Tuesday, February 2, 2016

My Year With Proust - Day 34

" . . . Suddenly I stood still, unable to move, as happens when something appears that requires not only our eyes to take it in, but involves a deeper kind of perception and takes possession of the whole of our being.  A little girl, with fair, reddish hair, who appeared to be returning from a walk, and held a trowel in her hand, was looking at us, raising towards us a face powdered with pinkish freckles.  Her black eyes gleamed, and as I did not at that time know, and indeed have never since learned how to reduce to its objective elements any strong impression, since I had not, as they say, enough 'power of observation' to isolate the sense of their colour, for a long time afterwards, whenever I thought of her, the memory of those bright eyes at once present itself to me as a vivid azure, since her complexion was fair; so much so that, perhaps, if her eyes had not been quite so black - which was what struck me most forcibly on first meeting her - I should not have been, as I was, especially enamoured of their imaged blue.
   I gazed at her, at first with that gaze which is not merely a messenger from the eyes, but in whose window all the senses assemble and lean out, petrified and anxious, that gaze which would fain reach, touch, capture, bear off in triumph the body at which is is aimed, and the soul with the body; then (so frightened was I lest at any moment my grandfather and father, catching sight of the girl, might tear me away from her, by making me run on in front of them) with another, an unconsciously appealing look, whose object was to force her to pay attention to me, to see, to know me."
Marcel Proust, Swann's Way, pp. 148-149

I wish I could remember the first time I ever saw, and fell madly in love - or least was knocked for a proverbial loop - by seeing a beautiful young girl.
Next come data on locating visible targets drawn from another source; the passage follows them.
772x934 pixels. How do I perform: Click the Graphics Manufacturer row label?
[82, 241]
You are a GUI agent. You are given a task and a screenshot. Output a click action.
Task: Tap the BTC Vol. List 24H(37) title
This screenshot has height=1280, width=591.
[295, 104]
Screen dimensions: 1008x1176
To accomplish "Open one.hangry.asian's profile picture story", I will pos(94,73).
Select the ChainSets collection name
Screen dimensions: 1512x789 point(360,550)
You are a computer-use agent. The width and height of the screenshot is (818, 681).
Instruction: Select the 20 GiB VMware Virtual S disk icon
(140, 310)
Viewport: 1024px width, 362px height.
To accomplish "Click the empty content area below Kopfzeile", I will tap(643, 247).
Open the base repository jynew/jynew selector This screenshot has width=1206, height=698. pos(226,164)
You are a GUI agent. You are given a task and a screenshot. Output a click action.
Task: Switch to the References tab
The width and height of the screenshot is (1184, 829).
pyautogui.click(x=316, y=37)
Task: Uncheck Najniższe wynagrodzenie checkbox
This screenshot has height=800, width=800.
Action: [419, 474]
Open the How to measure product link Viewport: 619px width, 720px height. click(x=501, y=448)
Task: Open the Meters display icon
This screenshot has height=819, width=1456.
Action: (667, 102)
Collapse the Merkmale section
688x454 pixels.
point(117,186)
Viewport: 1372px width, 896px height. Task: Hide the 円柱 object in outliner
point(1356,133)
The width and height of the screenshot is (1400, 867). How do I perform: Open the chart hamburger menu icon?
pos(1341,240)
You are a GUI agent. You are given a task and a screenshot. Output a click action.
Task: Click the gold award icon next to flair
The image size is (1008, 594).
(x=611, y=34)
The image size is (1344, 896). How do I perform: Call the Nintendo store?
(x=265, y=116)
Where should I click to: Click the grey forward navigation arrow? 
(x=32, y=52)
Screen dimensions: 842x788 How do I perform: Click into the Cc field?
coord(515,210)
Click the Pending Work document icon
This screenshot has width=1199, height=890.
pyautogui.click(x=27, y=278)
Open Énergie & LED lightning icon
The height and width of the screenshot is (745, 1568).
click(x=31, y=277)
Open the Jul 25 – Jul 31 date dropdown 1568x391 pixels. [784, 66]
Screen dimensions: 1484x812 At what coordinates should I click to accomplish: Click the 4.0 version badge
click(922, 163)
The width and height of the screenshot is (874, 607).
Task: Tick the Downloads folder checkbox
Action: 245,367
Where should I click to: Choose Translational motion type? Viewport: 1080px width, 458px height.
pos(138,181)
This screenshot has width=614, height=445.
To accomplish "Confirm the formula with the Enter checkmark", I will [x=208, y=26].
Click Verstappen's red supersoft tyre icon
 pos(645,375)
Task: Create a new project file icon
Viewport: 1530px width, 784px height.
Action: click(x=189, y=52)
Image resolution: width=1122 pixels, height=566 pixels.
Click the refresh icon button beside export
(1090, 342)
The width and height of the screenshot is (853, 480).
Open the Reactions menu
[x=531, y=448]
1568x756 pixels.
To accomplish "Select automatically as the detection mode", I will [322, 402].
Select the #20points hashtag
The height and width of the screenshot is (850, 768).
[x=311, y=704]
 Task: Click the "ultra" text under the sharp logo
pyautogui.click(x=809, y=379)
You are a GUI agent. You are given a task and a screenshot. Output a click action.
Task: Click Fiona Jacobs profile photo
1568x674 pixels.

As we've determined pretty thoroughly, I have a terrible memory - I'm like the anti-Proust.  In this case Proust is writing about the first time that he saw Gilberte, a name, in Proust's words, "bestowed on me like a talisman which might, perhaps, enable me some day to rediscover her."  Vaguely, I do remember my son, when he was maybe two or three, at some indistinct family wedding reception.  He was dressed up in a little suit, looking handsome, as has always been his wont.  My mother has always doted on him, and the rest of us, especially me, have existed only in our ability to bring him to her presence.  One time I shaved off my beard after having it for seventeen years, but my mother didn't notice for over two hours because she couldn't take her eyes off him.  However, at this particular wedding reception she saw a little girl and was clearly smitten, but she danced away from him, leaving him sad and confused.  Like all parents I felt his own pain far more than I'm sure he ever did.  We never want them to feel the slightest bit of pain, and to this day, while the reception itself is a blur, I can still remember his look of pain.